Bien que plus courtes, les autres histoires mettent aussi en scène des personnages qui sont parfois confrontés à des situations particulières: une lycéenne très gourmande qui noue un lien spécial avec le fils de la plus populaire boucherie de la ville, deux exclus d'une classe qui se rapprochent, un homme d'âge mûr faisant découvrir avec joie toutes sortes de plaisirs à une étudiante qui se prostitue pour financer ses études, une délinquante décidée à faire d'un camarade de classe tombé amoureux d'elle son petit chien, une surprenante partie de cache-cache entre amants et dont l'enjeu en vaut la chandelle, et un sans abri qui recueille une jeune fille qui a tenté de se suicider.
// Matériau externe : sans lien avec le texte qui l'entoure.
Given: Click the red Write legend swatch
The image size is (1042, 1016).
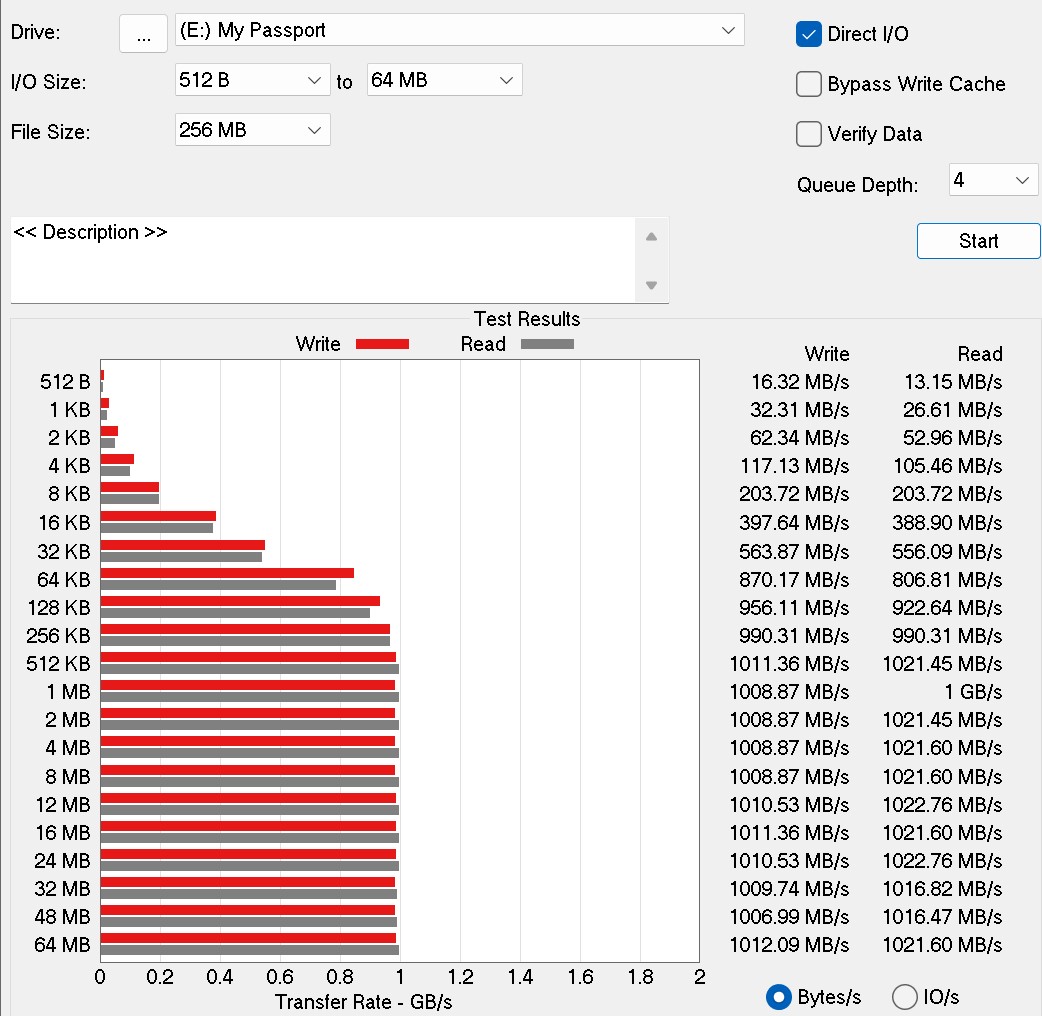Looking at the screenshot, I should tap(381, 343).
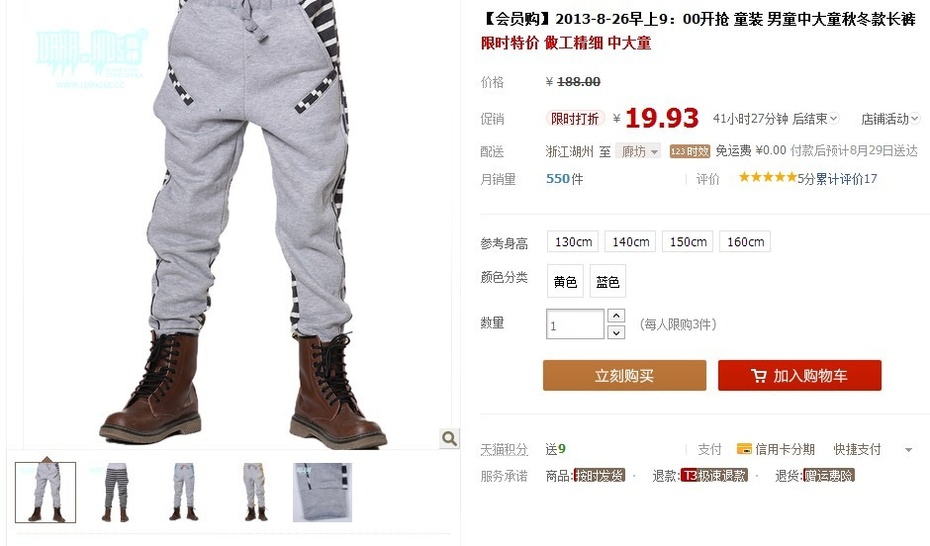930x546 pixels.
Task: Choose the 蓝色 color option
Action: click(607, 281)
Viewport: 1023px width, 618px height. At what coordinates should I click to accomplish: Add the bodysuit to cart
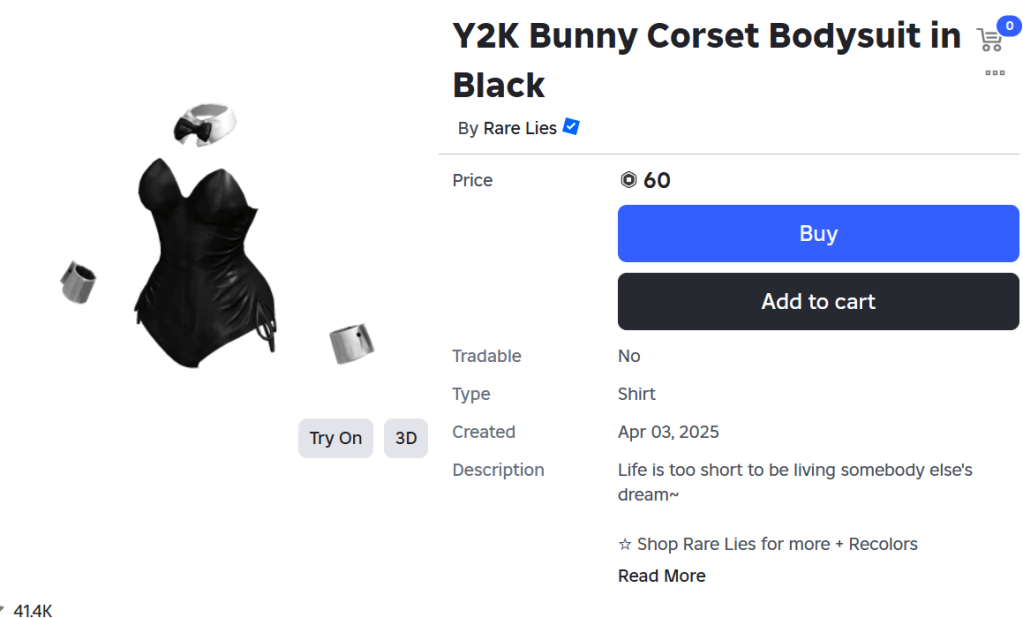(818, 301)
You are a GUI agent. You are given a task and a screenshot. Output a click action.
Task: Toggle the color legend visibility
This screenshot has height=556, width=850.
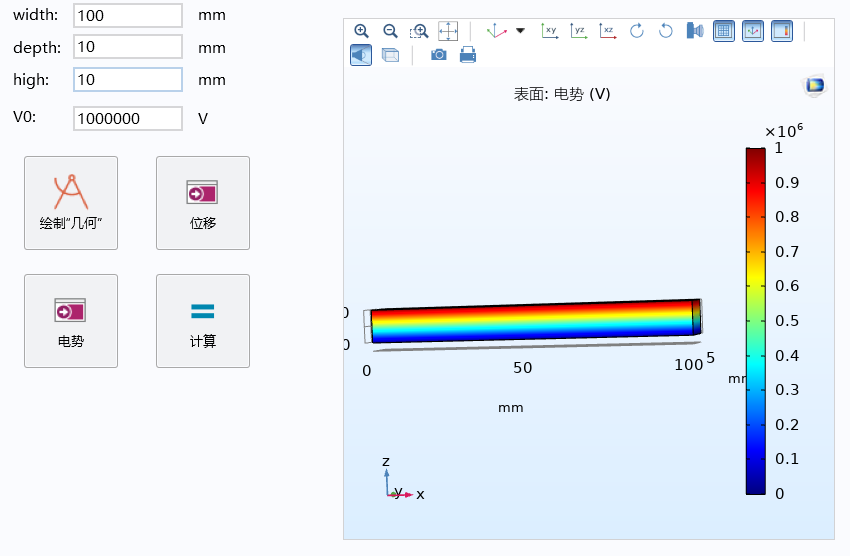(x=782, y=31)
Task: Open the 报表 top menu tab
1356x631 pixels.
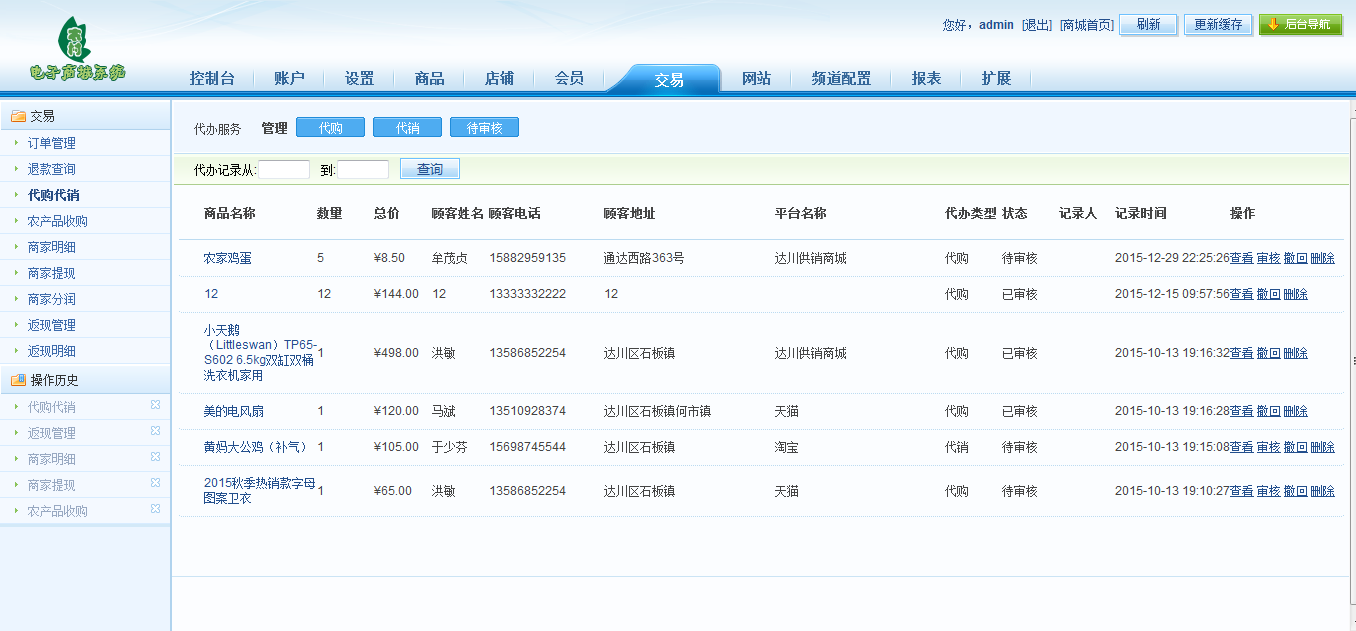Action: [926, 78]
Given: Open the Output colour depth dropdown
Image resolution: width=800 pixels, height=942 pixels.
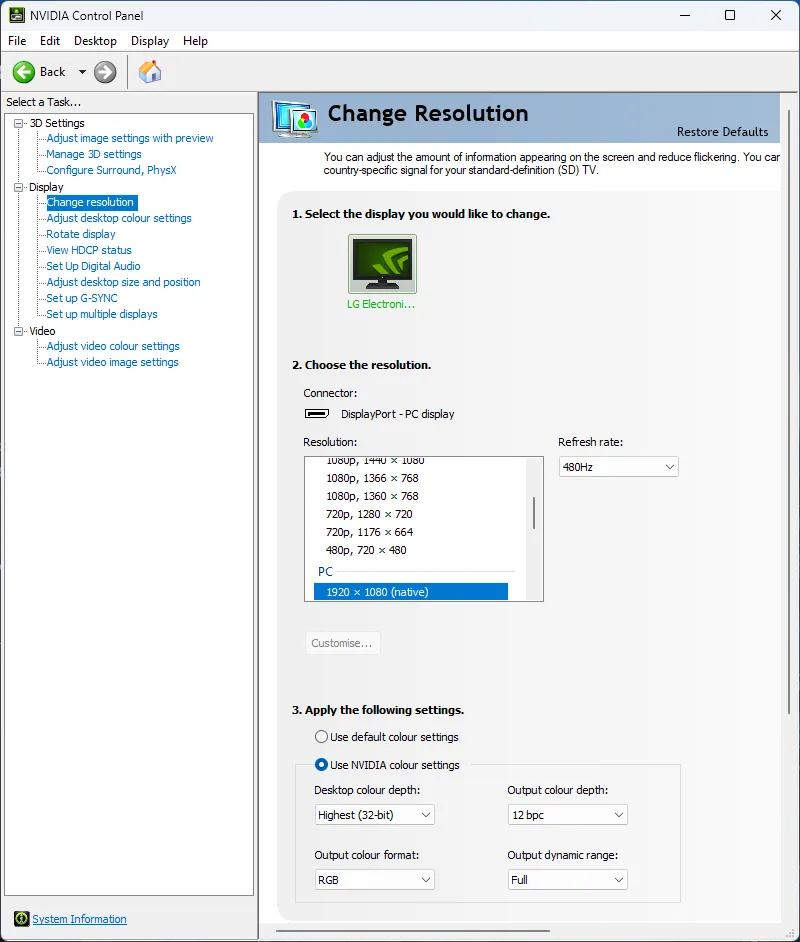Looking at the screenshot, I should tap(567, 815).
Bien que certains de ces récits soient plus standards, vous aurez peut-être remarqué le goût du mangaka pour exploiter, dans certaines autres histoires, différentes tares et des problèmes spécifiques de l'être humain et de la société: la peur face à la mort dans le premier récit bien sûr, mais aussi le regard des autres sur ce qui est différent, le harcèlement scolaire, la pauvreté étudiante, la maltraitance familiale, le suicide... Sans forcément approfondir ces sujets, Berose les expose de manière à apporter une atmosphère à-part à la majorité de ses histoires, et à leur offrir une certaine plus-value les rendant assez personnelles, d'autant plus que le mangaka décortique ensuite la genèse de chaque récit dans des textes inter-chapitres.
Et pour bien porter l'unicité de ces récits, il y a autre chose que l'on appréciera beaucoup dans la plupart d'entre eux: les héroïnes du mangaka sont rarement dans les poncifs de filles ultra canons que l'on retrouve dans beaucoup de hentai. Elles ont des petits "défauts" pouvant venir aussi bien de leur physique (petites tâches de rousseur, appareil dentaire, formes qui ne sont pas parfaites...) que de leur caractère (asociale, etc) ou de leur personnalité (la gourmandise, par exemple), et ces défauts participent activement à leur charme en les rendant plutôt crédibles dans l'ensemble. Enfin, dans tout ça, Berose a aussi une jolie volonté de mettre en images des relations complices voire un peu taquines, où tout le monde trouve son compte à sa manière, le tout dans un gros travail visuel où il faut aussi souligner le gros travail sur les décors et sur les choix d'angle de vue.
Derrière sa belle jaquette qui, elle aussi, sort un peu des sentiers battus pour un manga X, Beromance est la jolie surprise que l'on espérait, tant l'auteur sait généralement allier des sujets de fond correctement exploités, des relations et plaisirs charnels rondement menés, et des héroïnes qui séduisent beaucoup par les petites imperfections qu'elles dégagent. Une très belle trouvaille, qui donne très envie de voir Beroman 2 arriver aussi en France !
Enfin, côté édition, on a quelque chose de très soigné: le grand format habituel de l'éditeur est parfait pour bien profiter du travail graphique de l'auteur, le papier et l'impression sont de bonne qualité, le lettrage de Florian Morala est assez propre, et la traduction effectuée par Yves Bohmler est claire et évite le surplus de vulgarité.